Spy pen? Not in Mr Bond’s universe
It’s not what quite the sleek bit of kit one imagines James Bond would use in his adventures in espionage – despite having been referred to as a “spy pen” by the SNP convener of the education committee.
In fact, the technology used by former Stow College head Kirk Ramsay to record Michael Russell’s speech can be purchased from leading high street stores and online retailers.
Known as a smart pen, the model used by Mr Ramsay was a LiveScribe, the cheapest version of which sells for about £160.
“It is not a ‘spy pen’. It’s quite a clunky kind of thing – not the sort of thing you can use without folk knowing,” Mr Ramsay said.
“I have had it for three and a half to four years – you can buy it on Amazon.”
Mr Ramsay said other people at the meeting were using iPads, iPhones and newer versions of the LiveScribe, and may have also been recording Mr Russell’s comments.
While smart pens can be used like conventional dictaphones, their users can also take notes on special paper covered in microdots. This allows the note-taker to play back the recording of any part of a speech by touching that particular part of their microdot notes with the pen.

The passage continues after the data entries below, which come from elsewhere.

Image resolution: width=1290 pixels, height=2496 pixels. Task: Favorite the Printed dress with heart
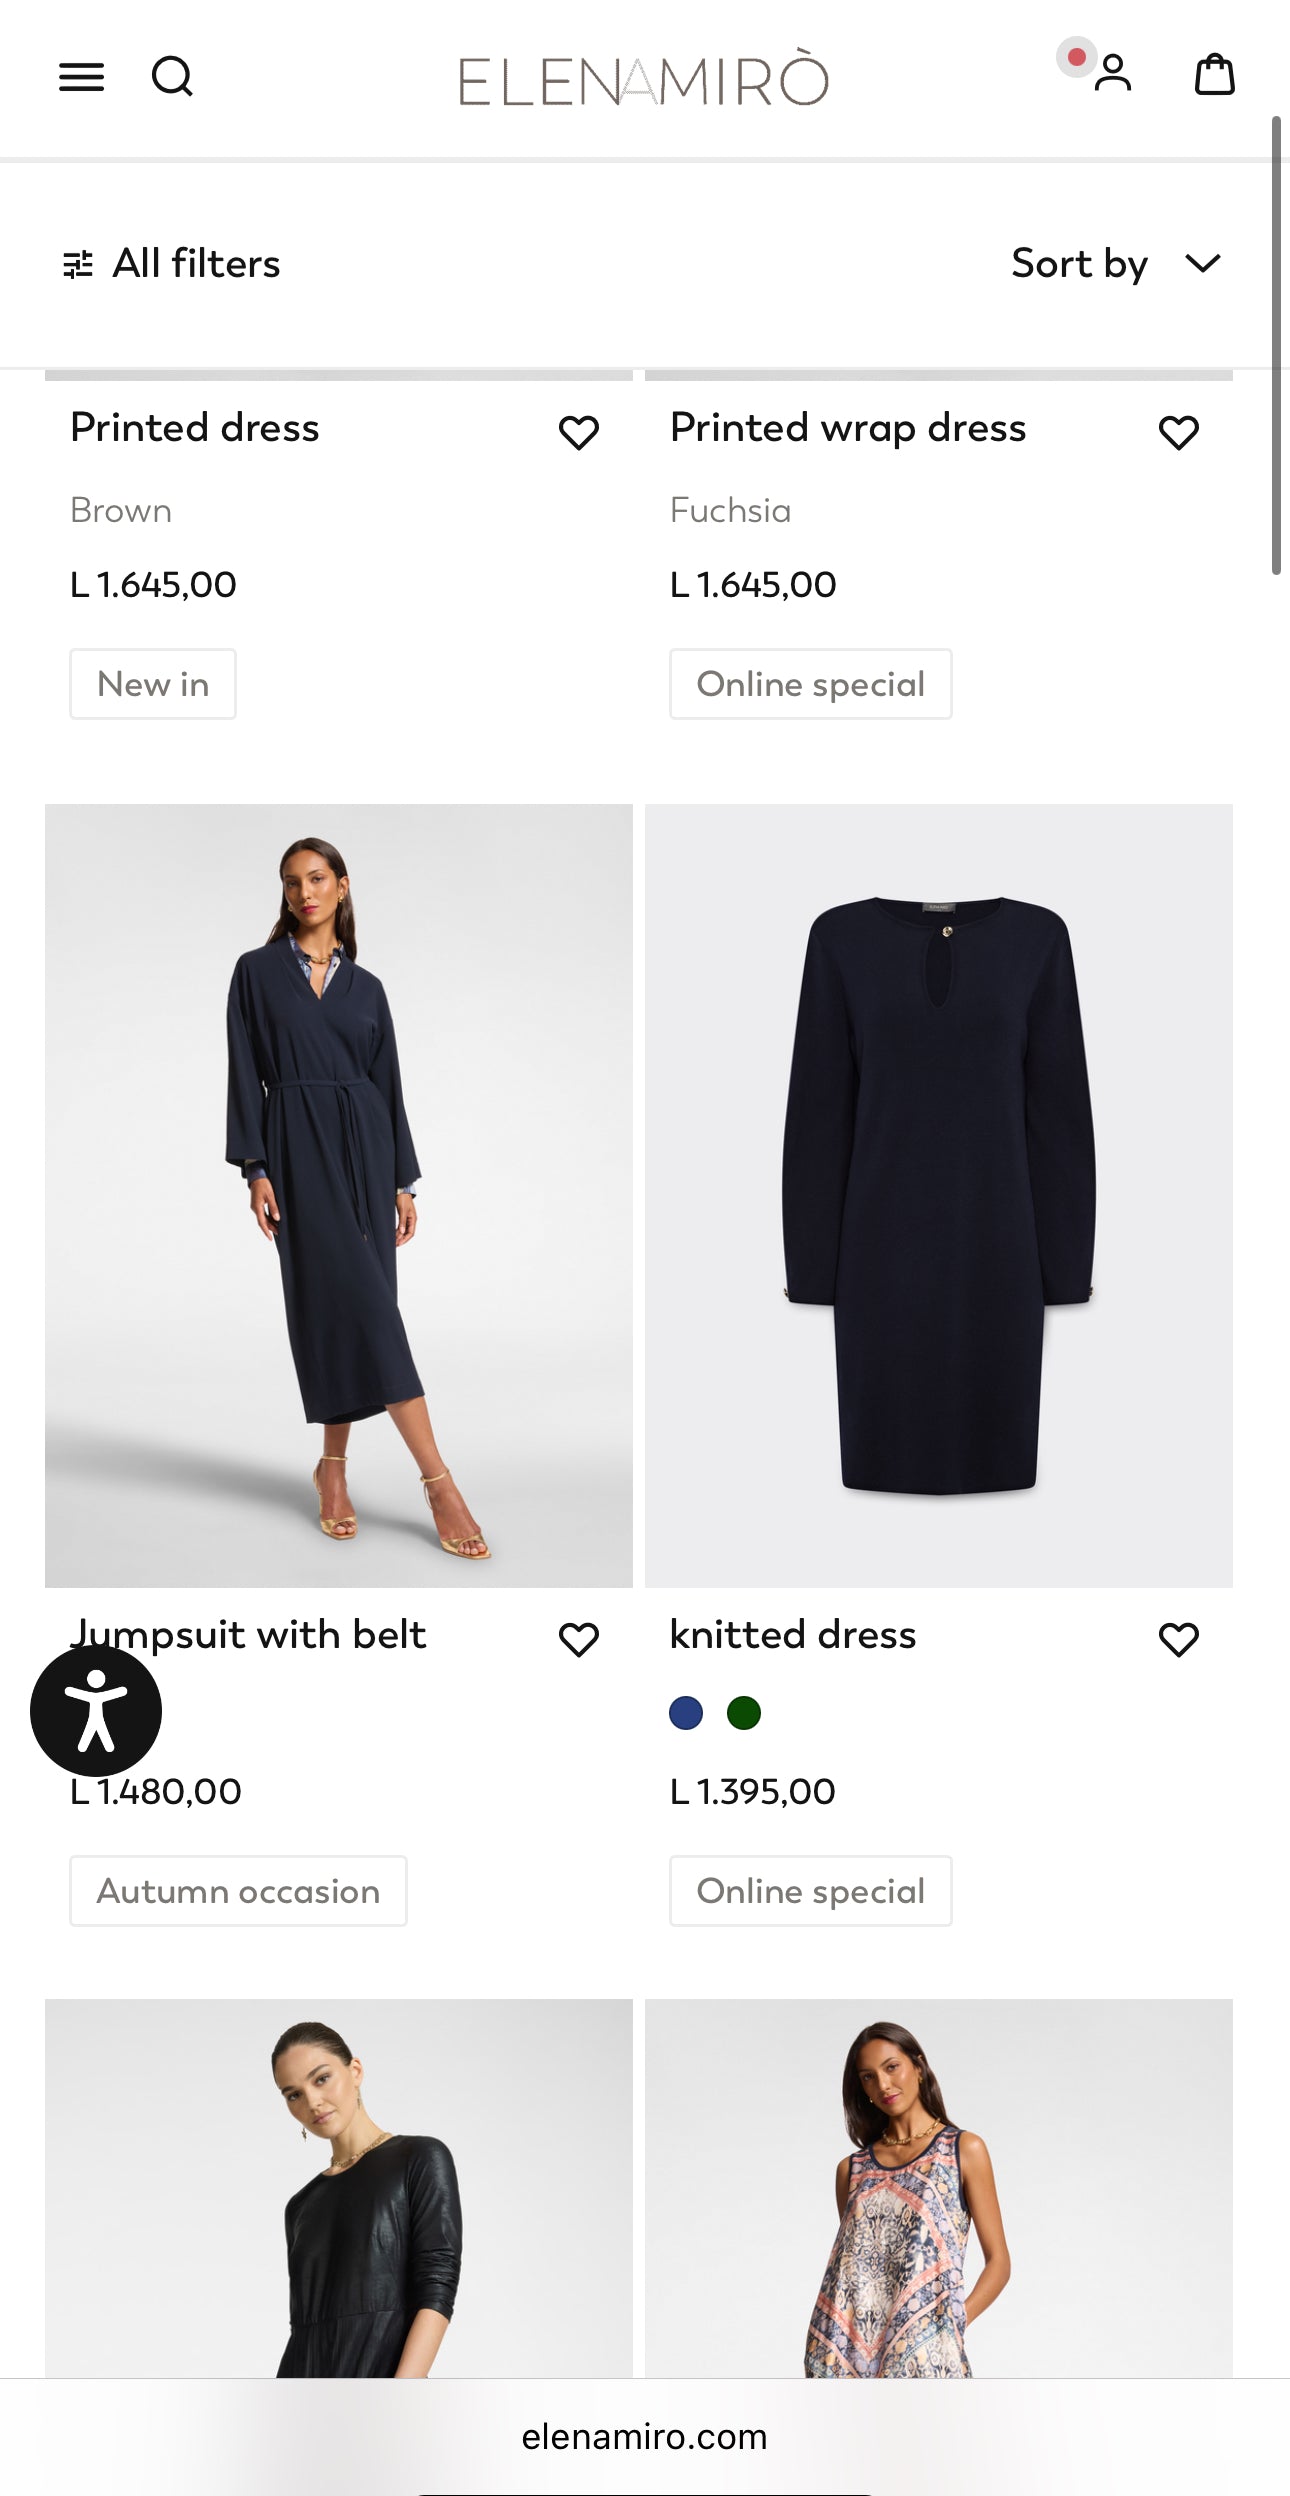(578, 432)
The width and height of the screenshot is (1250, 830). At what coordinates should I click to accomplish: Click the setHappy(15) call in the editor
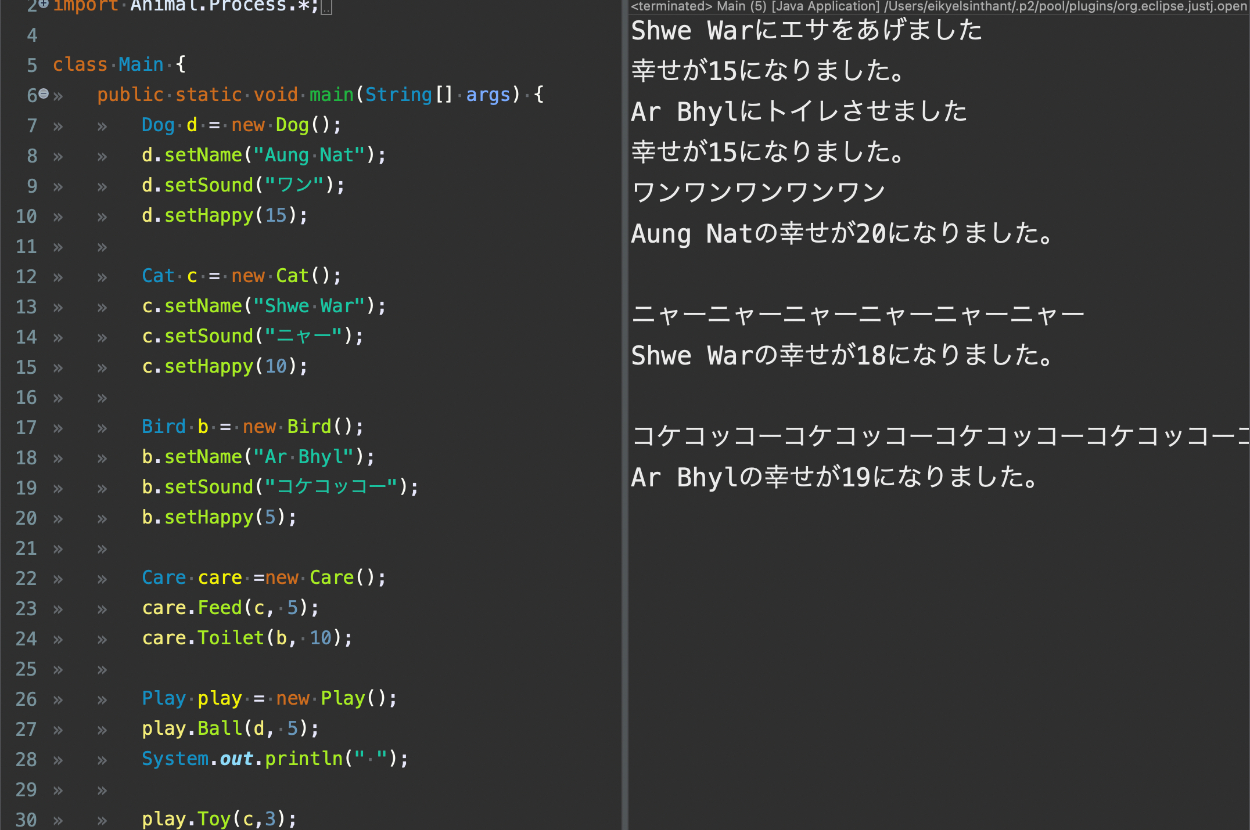[225, 216]
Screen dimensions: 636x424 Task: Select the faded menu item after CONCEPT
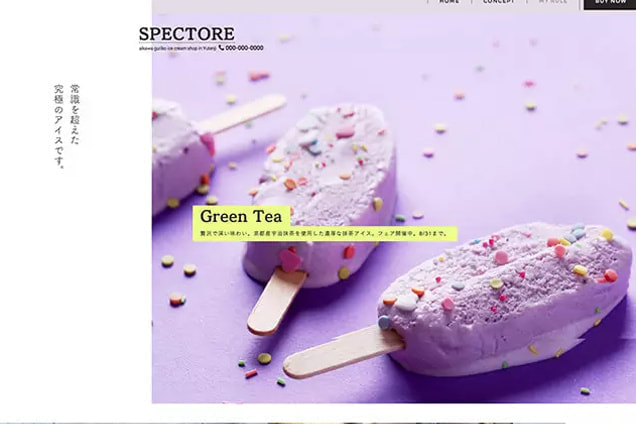(x=553, y=2)

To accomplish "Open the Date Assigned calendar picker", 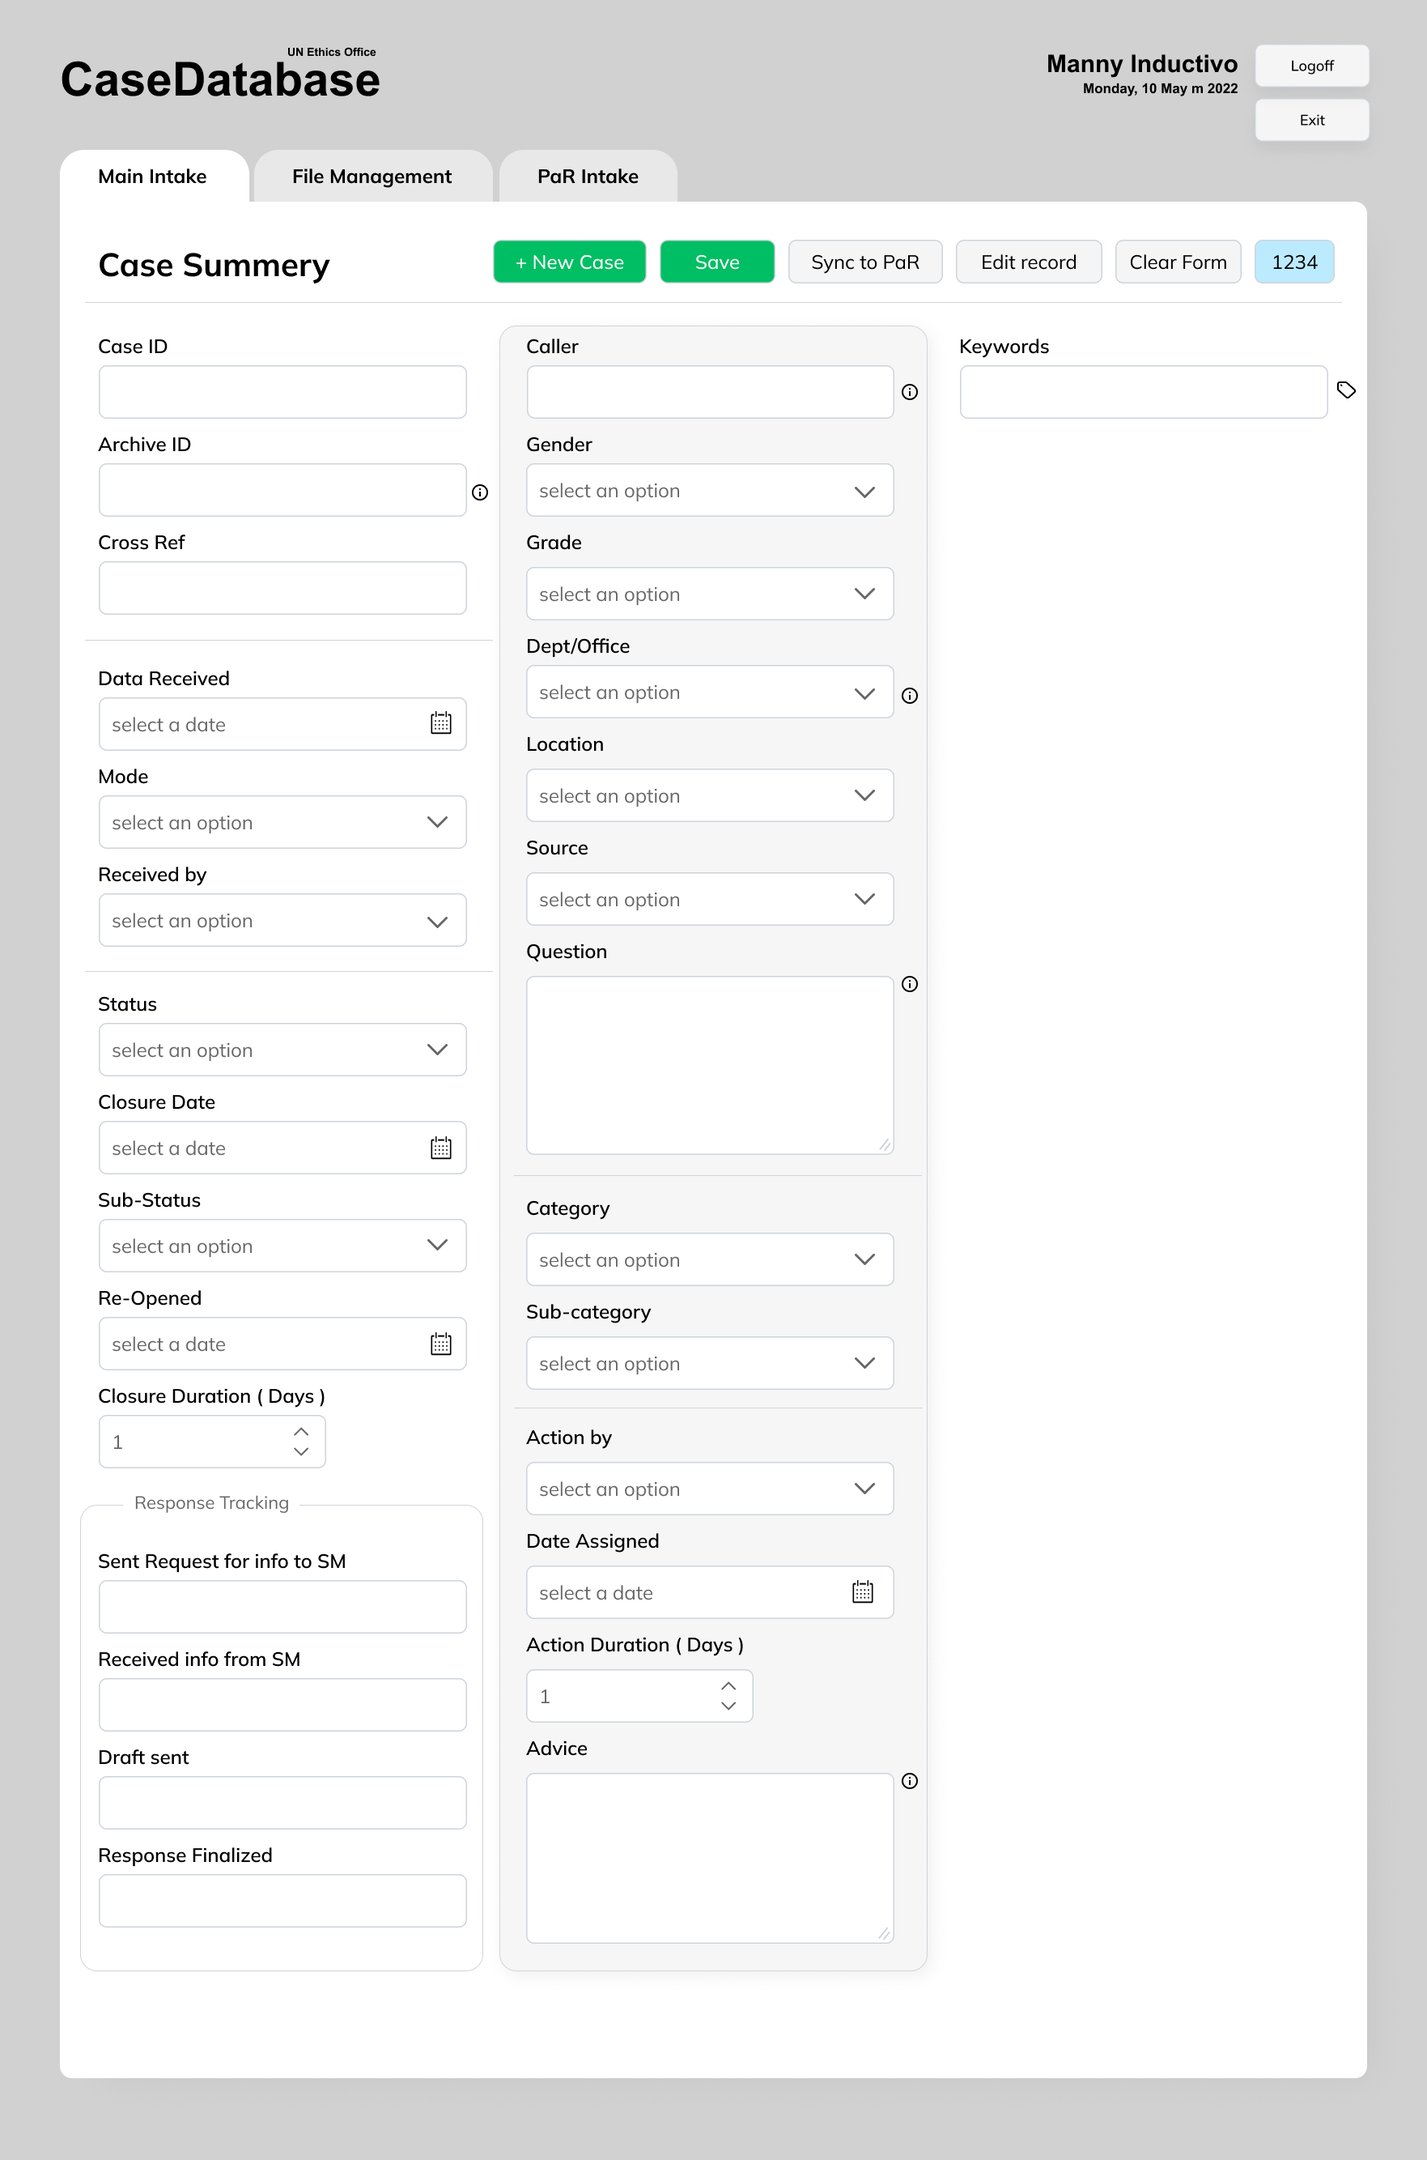I will click(863, 1591).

Users can also scan in documents with the device, which is larger than a conventional ballpoint pen.
Mr Ramsay, who suffers from tinnitus, said that the pen allowed him to properly record speeches, details of which may otherwise have been lost because of his hearing condition.
Stewart Maxwell, a SNP MSP and convener of the Scottish Parliament’s education committee, claimed that the device used by Mr Ramsay was “covert”.